NVIDIA’s “Minitron Method” creates new pruned-and-distilled versions of Mistral’s NeMo and Meta’s Llama 3.1

NVIDIA and Mistral AI introduced Mistral-NeMo-Minitron 8B, a new language model that outperforms similarly sized models on multiple benchmarks. The model was created by width-pruning the larger Mistral NeMo 12B model and then retraining it using knowledge distillation, a technique that transfers knowledge from a larger “teacher” model to a smaller “student” model. NVIDIA, which used the same techniques to create a 4 billion parameter version of Llama 3.1, believes its Minitron method of pruning and distillation can be used to create even smaller, mobile-device-sized models while retaining the larger models’ power and accuracy. (NVIDIA)

A new approach to “always-on” machine learning models

Researchers at Apple developed a method to train small convolutional models by first expanding them into larger multi-branched architectures, then re-parameterizing them for efficient inference. Their wake-word detector, RepCNN, achieved 43% higher accuracy than traditional single-branch models with the same runtime, and matched the accuracy of more complex models while using less memory and running faster.
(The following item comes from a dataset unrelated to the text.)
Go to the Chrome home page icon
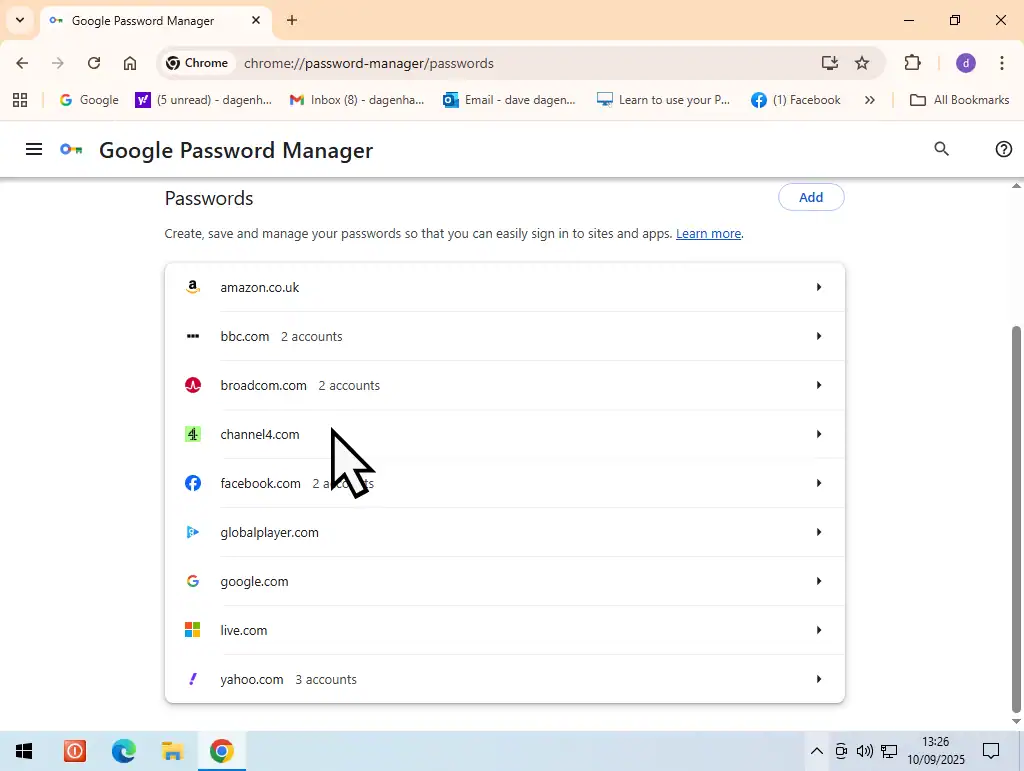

This approach could significantly enhance the capabilities of always-on machine learning models, which are constrained by low memory and compute requirements. (Apple)
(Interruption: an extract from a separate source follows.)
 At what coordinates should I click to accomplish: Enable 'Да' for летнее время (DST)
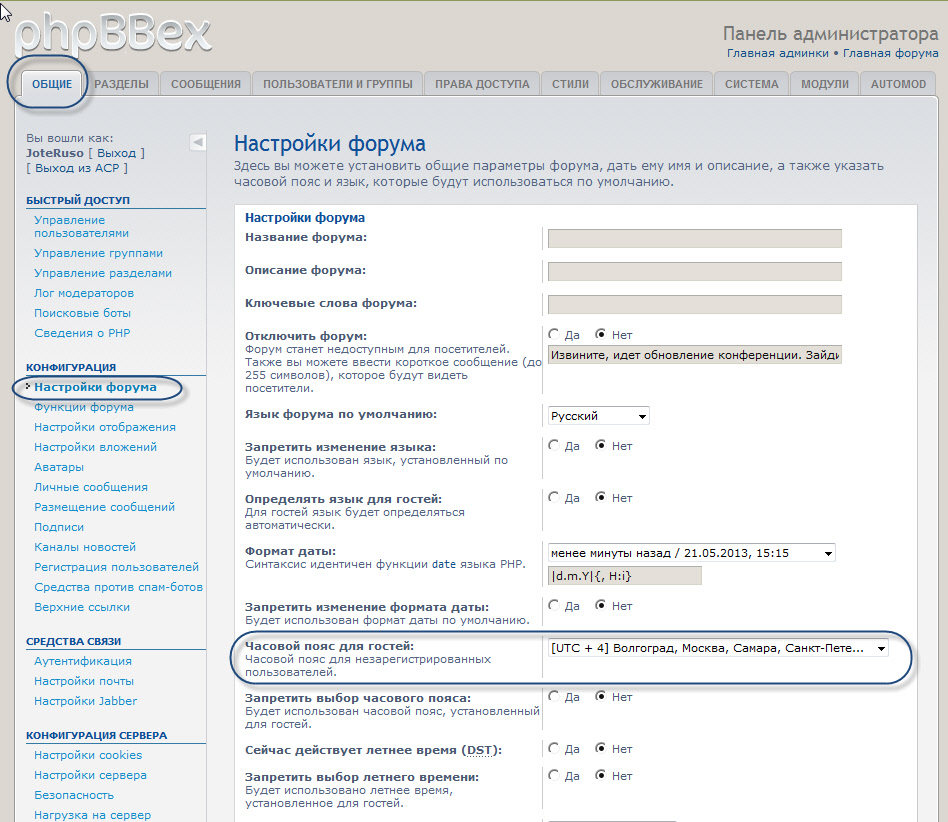click(554, 748)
Microsoft expands AI offerings with family of small, safe Phi-3.5 models

Microsoft introduced three new models in its Phi-3 family: Phi-3.5-mini, Phi-3.5-vision, and Phi-3.5-MoE. Phi-3.5-mini offers enhanced multi-lingual support and a 128K context length, while Phi-3.5-vision improves multi-frame image understanding and reasoning. Phi-3.5-MoE, a Mixture-of-Experts model with 16 experts and 6.6B active parameters, achieves results similar to or better than much larger models in language understanding, math, and reasoning tasks. Phi-3.5-mini, despite its compact 3.8B parameter size, matches or surpasses the performance of larger models on multi-lingual tasks and long-context benchmarks. All the Phi-3.5 models are designed for minimum size and maximum safety. (Microsoft)

Magazine and media giant strikes content licensing deal with OpenAI

Condé Nast agreed to a multi-year deal allowing OpenAI to use content from its publications, including Wired and The New Yorker, in ChatGPT and SearchGPT. While terms were undisclosed, the partnership aims to compensate publishers for their intellectual property while helping OpenAI improve its AI models with high-quality content. This deal highlights the growing trend of media companies collaborating with AI firms, as publishers seek new revenue streams and AI companies work to address copyright concerns. (Wired)

New benchmark reveals gaps in LLMs’ ability to handle real-world tabular data

Researchers developed TableBench, a comprehensive benchmark testing large language models’ performance on tabular data across 18 fields in four categories. The team also created TableLLM, a model trained on their custom dataset that performs similarly to GPT-3.5 on the new benchmark. Experiments show even advanced models like GPT-4 struggle with complex, real-world tabular data tasks, highlighting the need for further improvements to meet practical industrial demands. (arXiv)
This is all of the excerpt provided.